# [Blok Teks]
----------------------------------------
Kamis, 02 Februari 2012

17 alasan mengapa aku tidak mau menyerahkan anak-anak kepada lembaga pendidikan bernama sekolah formal

Berikut 17 alasan mengapa aku tidak mau menyerahkan anak-anakku kepada lembaga pendidikan bernama sekolah formal:

1. Orang tua membayar guru untuk melakukan satu hal saja yaitu: menolong anak-anak belajar. Tetapi jika anak-anak tidak belajar, guru tidak mungkin mencoba cara-cara baru sampai ada satu cara yang berhasil membuat mereka semua paham. Guru akan terus melanjutkan pelajaran untuk mengejar target kurikulum dengan meninggalkan anak-anak  yang tetap tidak paham. Kegagalan sebenarnya ada pada sistem: satu orang dewasa mengajar banyak anak, tetapi kesalahan dilimpahkan pada anak-anak. Anak-anak ditempeli cap bodoh, pemalas, diberi ranking terendah, bahkan belakangan ada cerita tentang guru yang berani memberi label ADHD kepada anak-anak didiknya.
2. Kalau anak-anak menjadi pintar, sekolah yang berbangga diri dan dipuja-puja. Kalau anak-anak nilainya buruk, yang salah anak itu sendiri bahkan orang tuanya dinilai tidak becus membimbing anak belajar atau menjatuhkan tuduhan tentang kondisi keluarga yang tidak harmonis. Anak yang menyulitkan sekolah akan ditendang keluar. Sekolah tidak akan pernah mau bertanggung jawab atau pun mengakui bahwa telah gagal mendidik anak.
----------------------------------------
# [Tugas Wajib]
1. Sebutkan semua cap atau label yang ditempelkan pada anak-anak menurut alasan nomor 1 dalam teks tentang sekolah formal.
2. Tuliskan ulang tanpa perubahan bagian teks tentang sekolah formal yang dibuka dengan kata-kata "Kamis, 02 Februari" dan ditutup dengan "kepada anak-anak didiknya.".
3. Menurut teks tentang sekolah formal, apa yang akan dialami anak yang menyulitkan sekolah?
----------------------------------------
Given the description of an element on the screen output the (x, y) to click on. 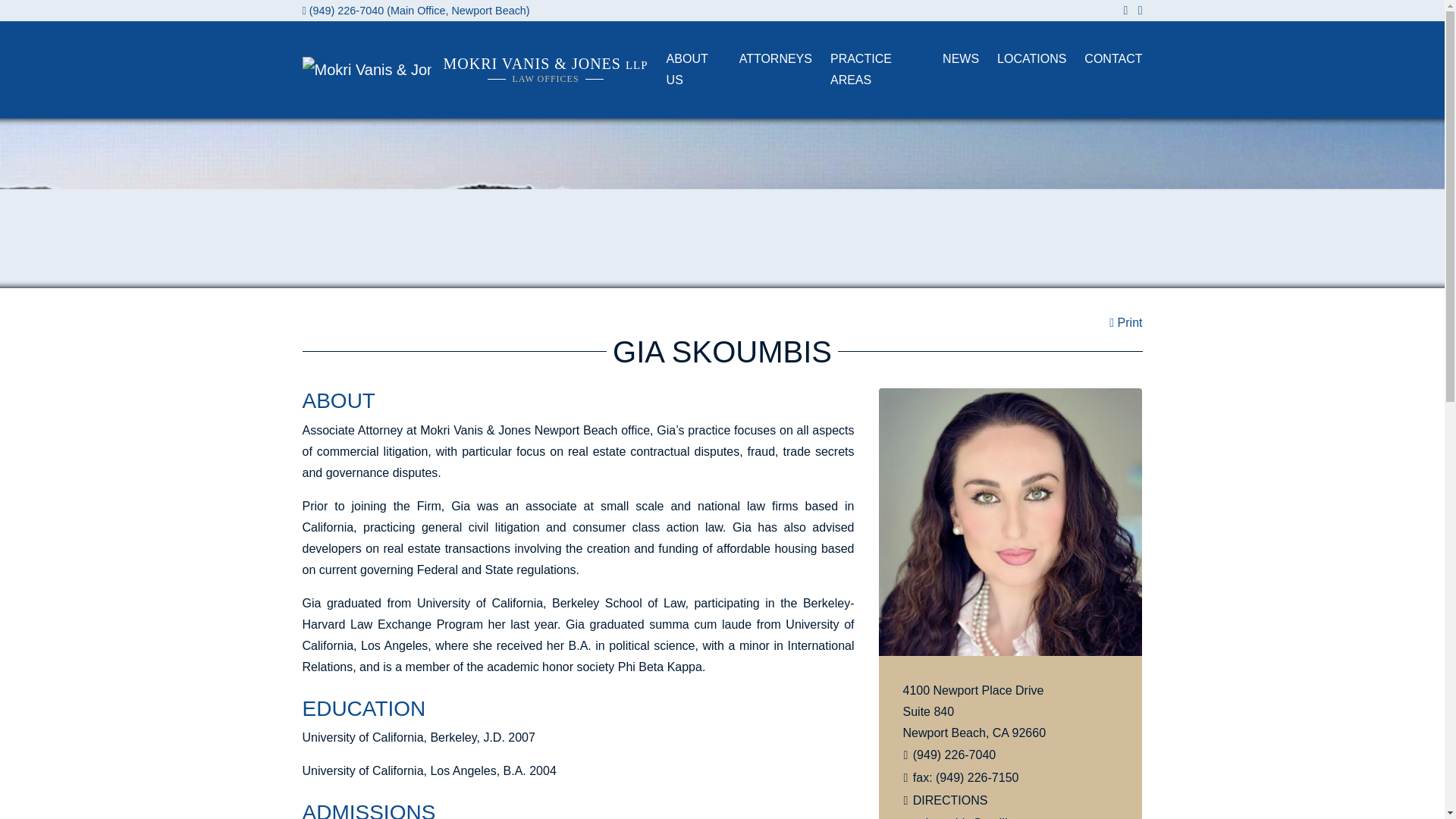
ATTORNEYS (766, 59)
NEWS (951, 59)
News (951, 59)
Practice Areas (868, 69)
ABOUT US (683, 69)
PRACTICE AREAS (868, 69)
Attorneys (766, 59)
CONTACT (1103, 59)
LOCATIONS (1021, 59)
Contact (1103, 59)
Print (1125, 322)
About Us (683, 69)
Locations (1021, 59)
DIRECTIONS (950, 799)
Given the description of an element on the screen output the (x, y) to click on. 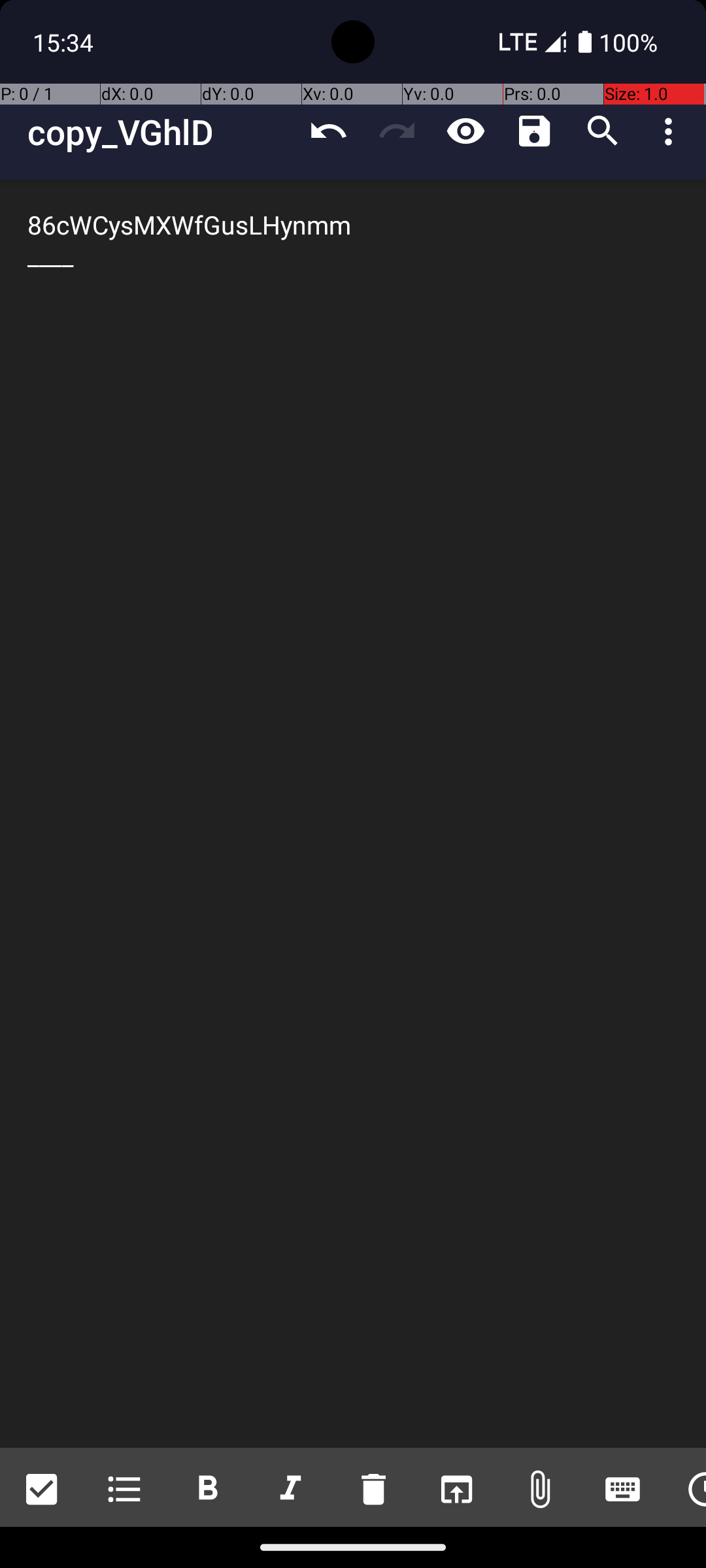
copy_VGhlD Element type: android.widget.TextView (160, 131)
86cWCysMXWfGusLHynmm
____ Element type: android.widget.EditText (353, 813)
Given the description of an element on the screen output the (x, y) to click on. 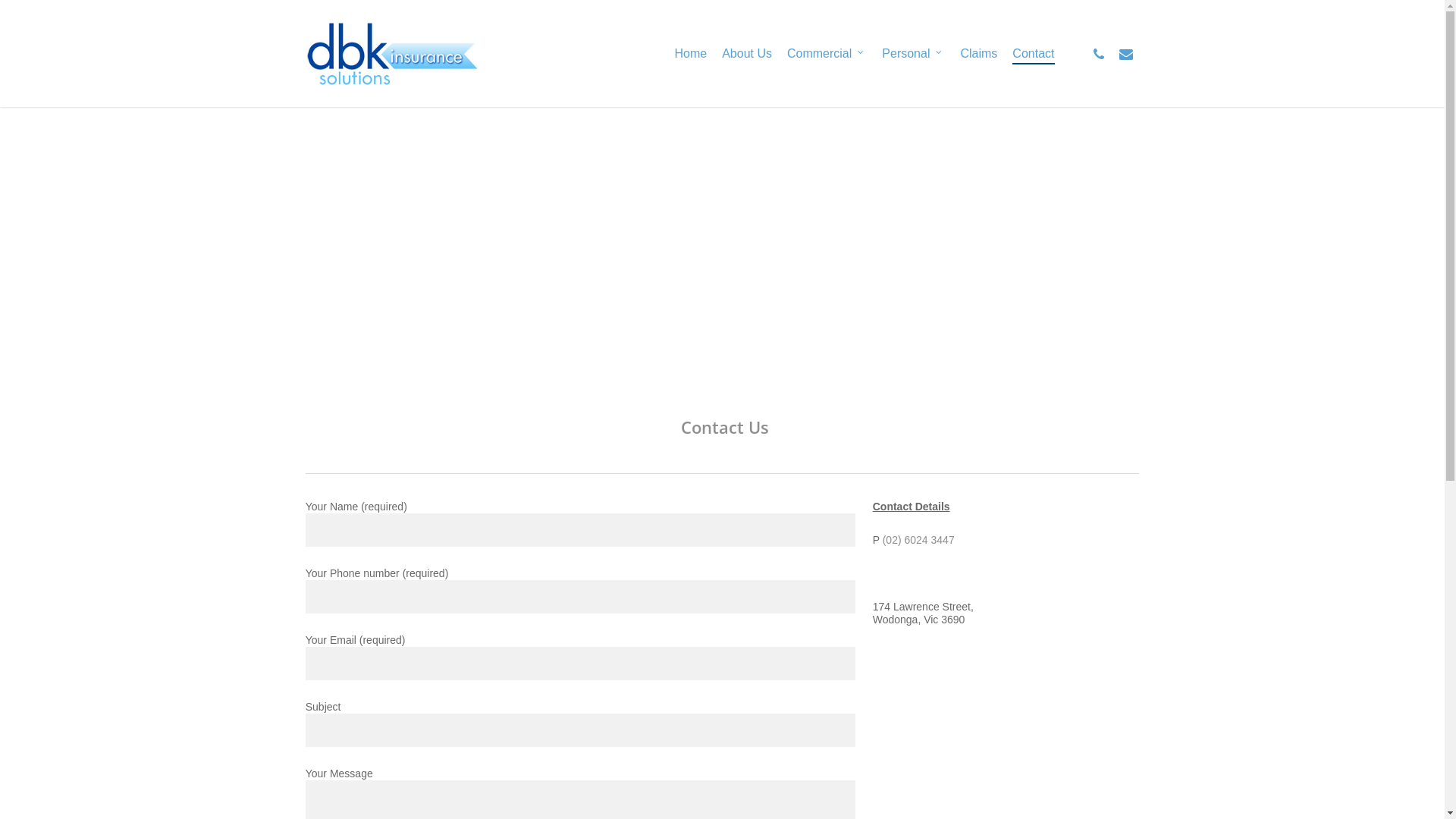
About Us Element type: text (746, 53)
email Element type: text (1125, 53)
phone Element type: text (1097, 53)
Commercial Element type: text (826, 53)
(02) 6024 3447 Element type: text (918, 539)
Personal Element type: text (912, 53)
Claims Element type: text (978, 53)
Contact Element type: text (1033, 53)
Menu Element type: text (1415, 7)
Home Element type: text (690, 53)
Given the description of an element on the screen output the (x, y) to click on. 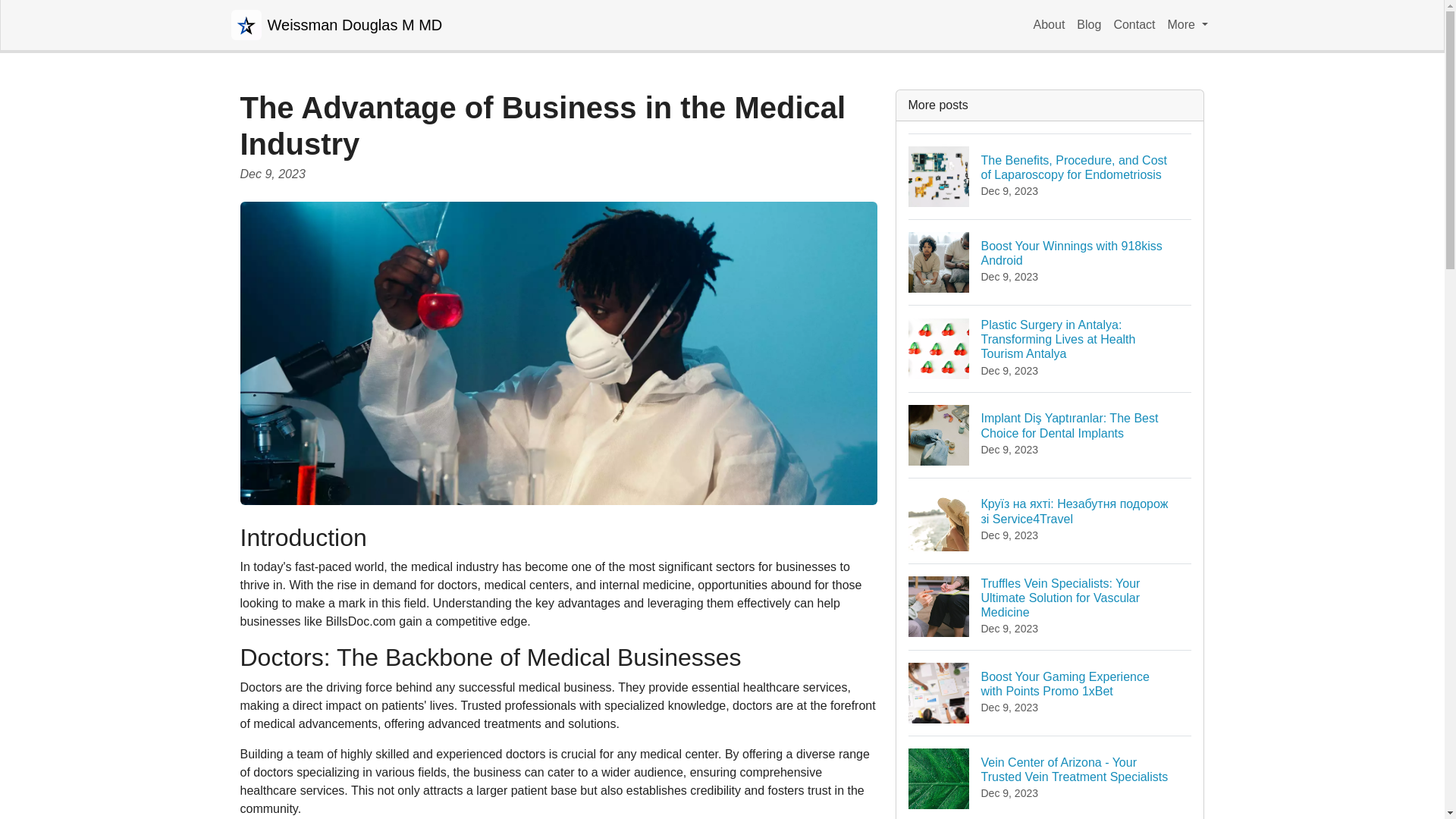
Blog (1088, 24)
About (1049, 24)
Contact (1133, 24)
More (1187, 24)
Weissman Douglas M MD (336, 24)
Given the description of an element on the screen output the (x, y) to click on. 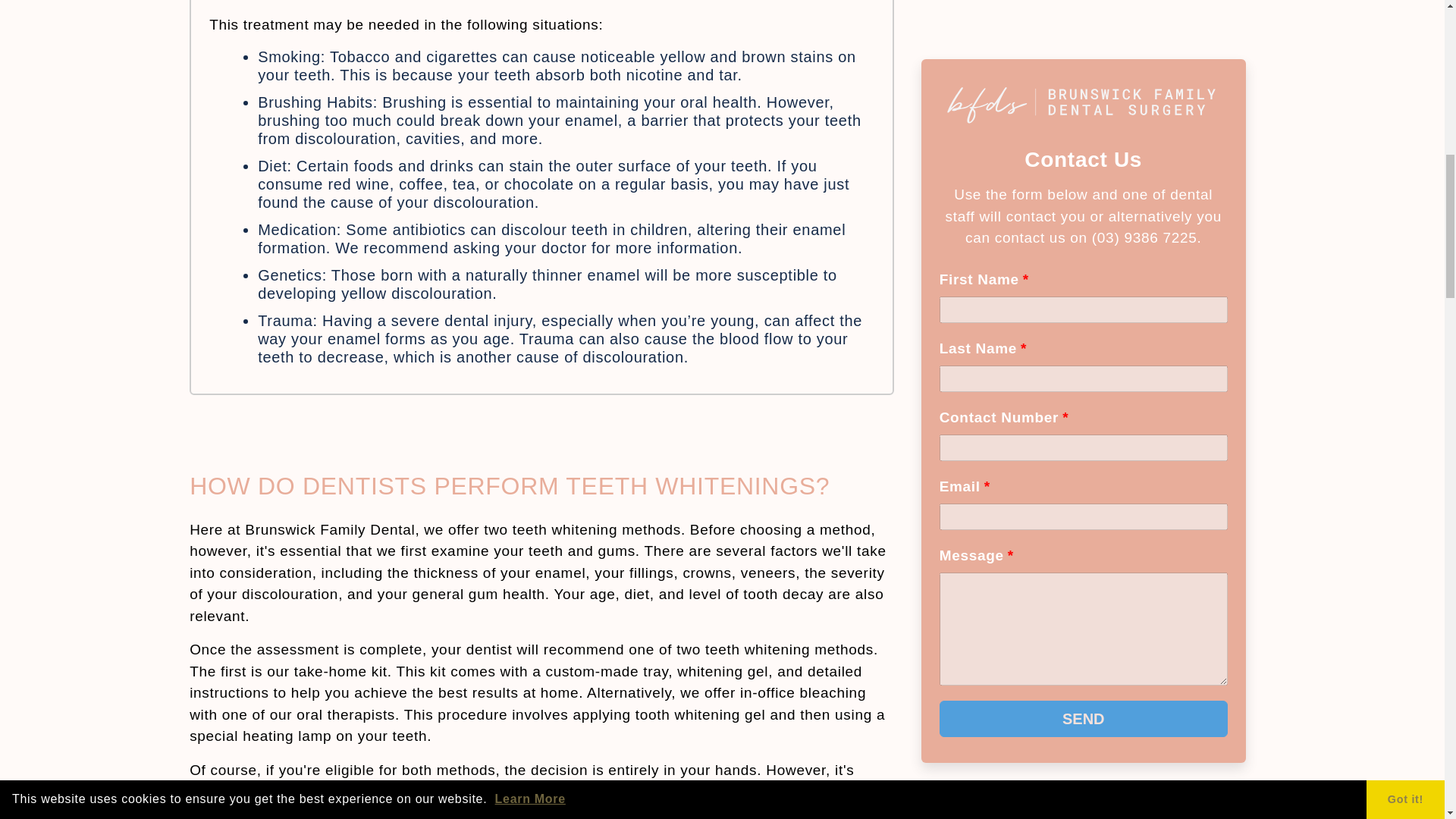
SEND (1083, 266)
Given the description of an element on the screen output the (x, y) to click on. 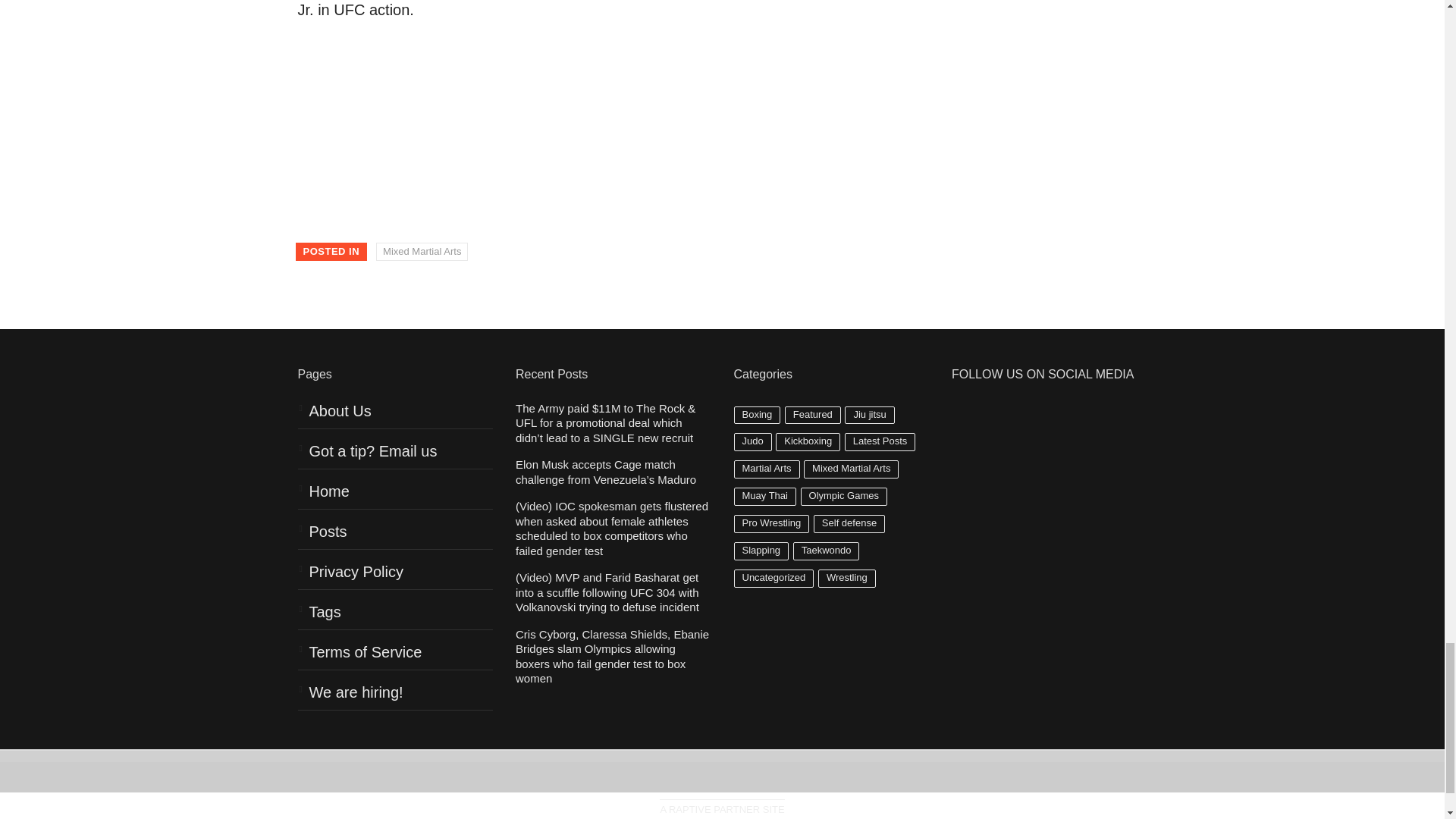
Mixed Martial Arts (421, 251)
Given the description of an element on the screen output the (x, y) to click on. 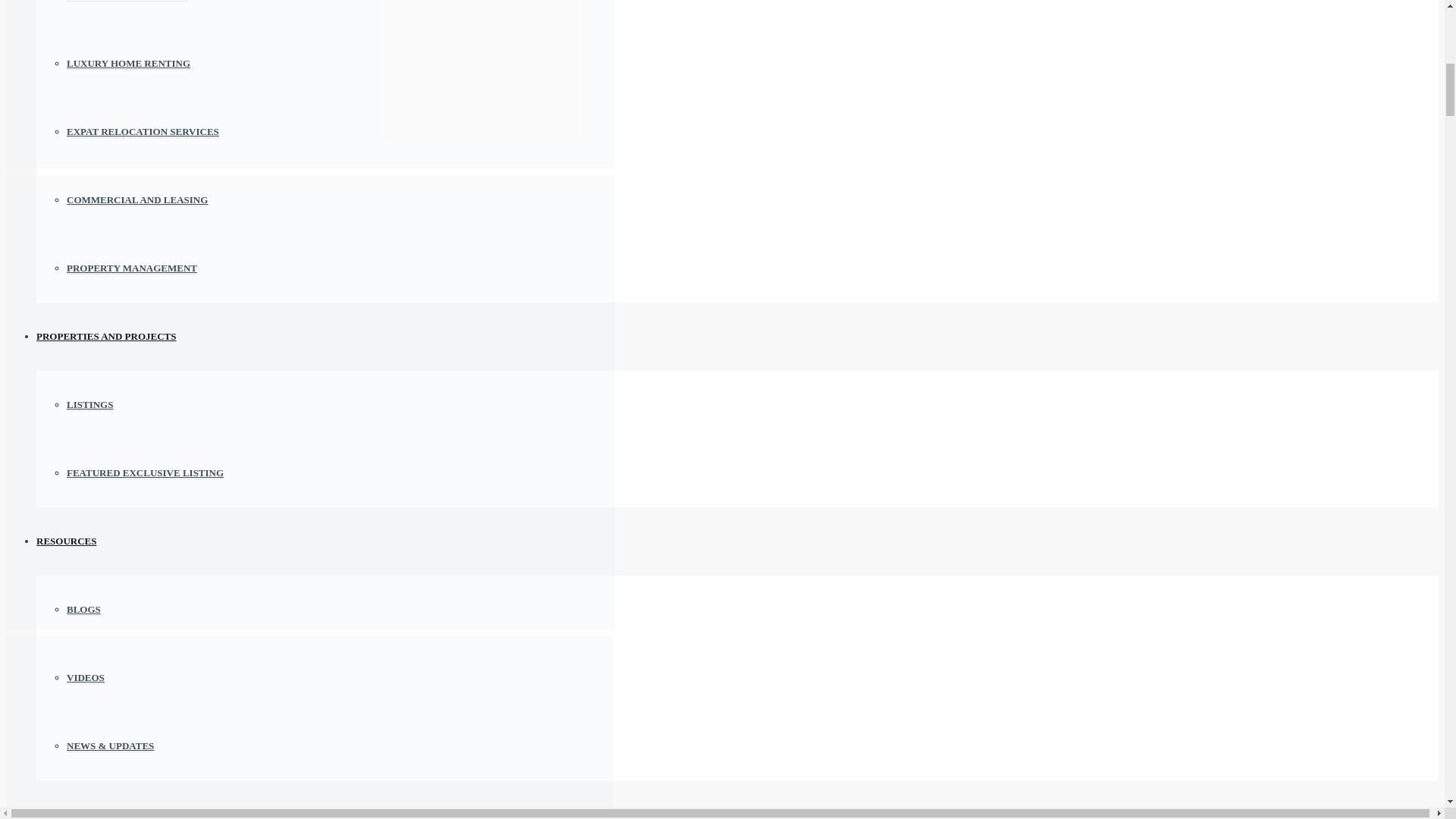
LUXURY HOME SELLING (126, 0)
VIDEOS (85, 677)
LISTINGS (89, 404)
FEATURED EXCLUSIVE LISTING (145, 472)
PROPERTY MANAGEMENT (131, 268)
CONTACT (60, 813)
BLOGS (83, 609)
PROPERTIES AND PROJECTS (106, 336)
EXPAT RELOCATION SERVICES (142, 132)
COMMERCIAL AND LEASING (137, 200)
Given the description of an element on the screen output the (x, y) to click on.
----------------------------------------
# [Jawaban Berurutan]
1. bodoh, pemalas, ADHD

2.
Kamis, 02 Februari 2012

17 alasan mengapa aku tidak mau menyerahkan anak-anak kepada lembaga pendidikan bernama sekolah formal

Berikut 17 alasan mengapa aku tidak mau menyerahkan anak-anakku kepada lembaga pendidikan bernama sekolah formal:

1. Orang tua membayar guru untuk melakukan satu hal saja yaitu: menolong anak-anak belajar. Tetapi jika anak-anak tidak belajar, guru tidak mungkin mencoba cara-cara baru sampai ada satu cara yang berhasil membuat mereka semua paham. Guru akan terus melanjutkan pelajaran untuk mengejar target kurikulum dengan meninggalkan anak-anak  yang tetap tidak paham. Kegagalan sebenarnya ada pada sistem: satu orang dewasa mengajar banyak anak, tetapi kesalahan dilimpahkan pada anak-anak. Anak-anak ditempeli cap bodoh, pemalas, diberi ranking terendah, bahkan belakangan ada cerita tentang guru yang berani memberi label ADHD kepada anak-anak didiknya.

3. Anak itu akan ditendang keluar.